Source text.
____________________

Seventeen hospitals participated in a randomized control trial that focused on PFHs conducted using a team approach. The study showed significant improvements: the staff implemented individualized fall care plans, teamwork was improved, and falls decreased. Over 59% of all reported falls demonstrated the benefits of using a team approach (Reiter-Palmon et al., 2015).
A secondary analysis of a cluster-randomized controlled trial resulted in a positive outcome after initiating a multifactor fall prevention program within six nursing homes. The staff was provided with fall intervention education which instigated specific fall interventions such as wearing hip protectors, creating a safer environment, and decreased falls (Rapp et al., 2008).
Another study performed focused on the importance of staff participation in a fall education program. The team during this project collaborated to develop a fall education program that showed an increased awareness for identifying high-risk fallers. The educational session consisted of a 45- minute fall educational program for staff and residents that was presented via Power Point. These actions resulted in a significant decrease in falls (Narirat et.al., 2015).
An observational study was conducted to measure the effects of using a multidisciplinary team to place fall interventions for quality improvement. This study correlates with the need for implementing the current project. It developed a fall risk tool, post fall huddles, staff education, and staff compliance by using a team approach. The end results indicated a significant decrease (p=0.039): incidences declined from 2.13 falls per 1000 patient days to 1.53 falls per 1000 patient days (Ohde et al., 2012).
A systematic review of fall prevention interventions was conducted by evaluating Seventeen RCTs and four uncontrolled studies. Evidence related to a decrease in falls showed that using multidisciplinary interventions created a higher staff awareness which reduced the risk of falls (Neyens et.al., 2006). A retrospective, descriptive, chart review using binary statistical analyses was done to study post fall data that capture patient falls.

____________________

Source data.
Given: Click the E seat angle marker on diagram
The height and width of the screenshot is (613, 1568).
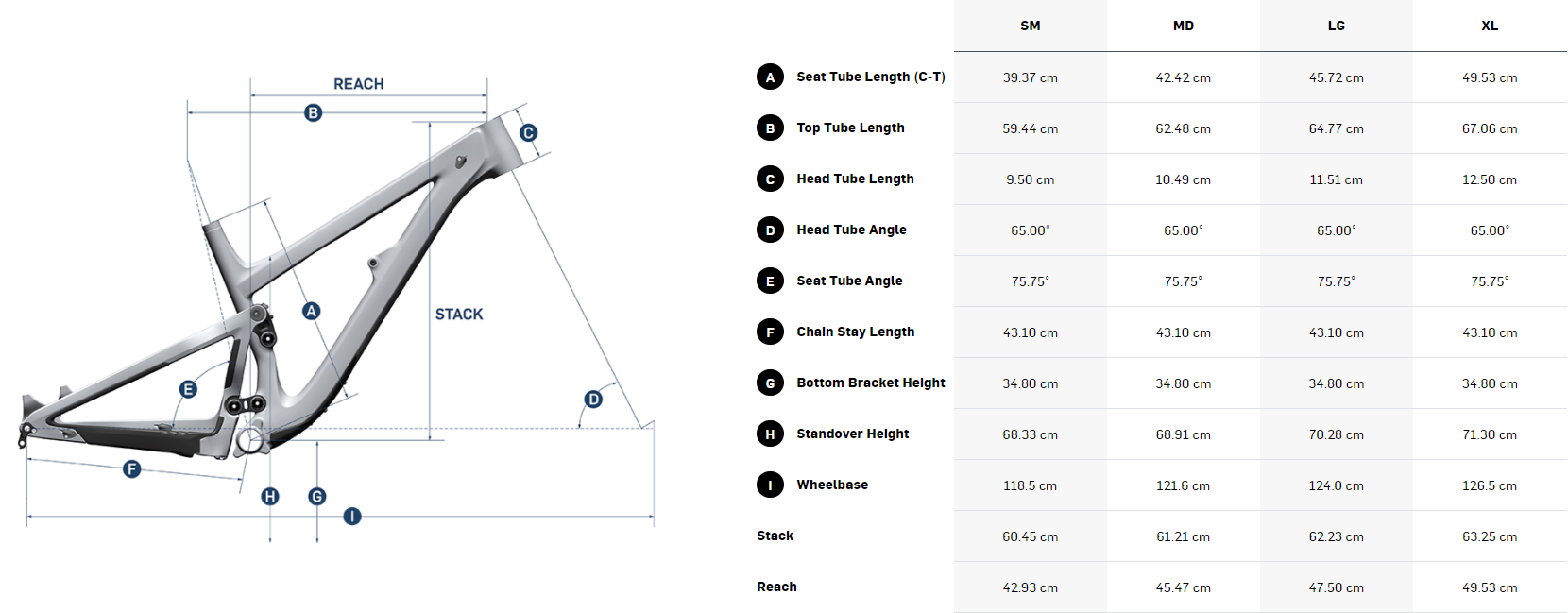Looking at the screenshot, I should tap(188, 389).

____________________

Work to complete.
1 - Could you extract, word for word, the passage of the fall prevention text starting with "Seventeen hospitals participated" and going on through "et al., 2015)."?
2 - How would the fall prevention text go on after its final sentence? Extend it with the next few sentences.

Written answers.
1 -
Seventeen hospitals participated in a randomized control trial that focused on PFHs conducted using a team approach. The study showed significant improvements: the staff implemented individualized fall care plans, teamwork was improved, and falls decreased. Over 59% of all reported falls demonstrated the benefits of using a team approach (Reiter-Palmon et al., 2015).

2 -
The findings showed a lower fall injury rate and a decrease in the number of falls due to the use of PFHs and AARs (Butcher, 2013). This study showed positive results namely improved safety for residents after the team convened in a huddle after a fall and discussed how the fall had occurred. The team filled out an AAR, analyzed the data, and used that information to put appropriate fall interventions into the care plan (Church et al., 2015).
Recurrent falls create an increased risk for life- threatening injuries. It is critical for healthcare professionals to provide education on fall prevention and to develop formalized fall committees (Hart, et al., 2004). Research shows that reoccurring falls are associated with an increase in the number of days resident stays within a nursing home which in turn put the individual at higher risk for falls.
The participants within this study showed that developing a fall program using an ICPT approach decreased the incidence of falls, and improved care planning for high-risk fallers (Greene et al., 2001).
Encouraging staff to develop fall interventions requires support in the form of providing the tools needed to create a fall prevention program. The literature review revealed a study which showed that the employment of a PFH using a team approach reduced the number of fall-related injuries. The fall rate was reduced from 7.6 to 5.0 per 1000 residential days (Kato, et al., 2008).
The evidence within the literature supports using a multidisciplinary team approach to conducting PFHs that will decrease reoccurring falls, improve individualized fall care plans, and foster increased staff knowledge on fall interventions (Colon et al., 2013).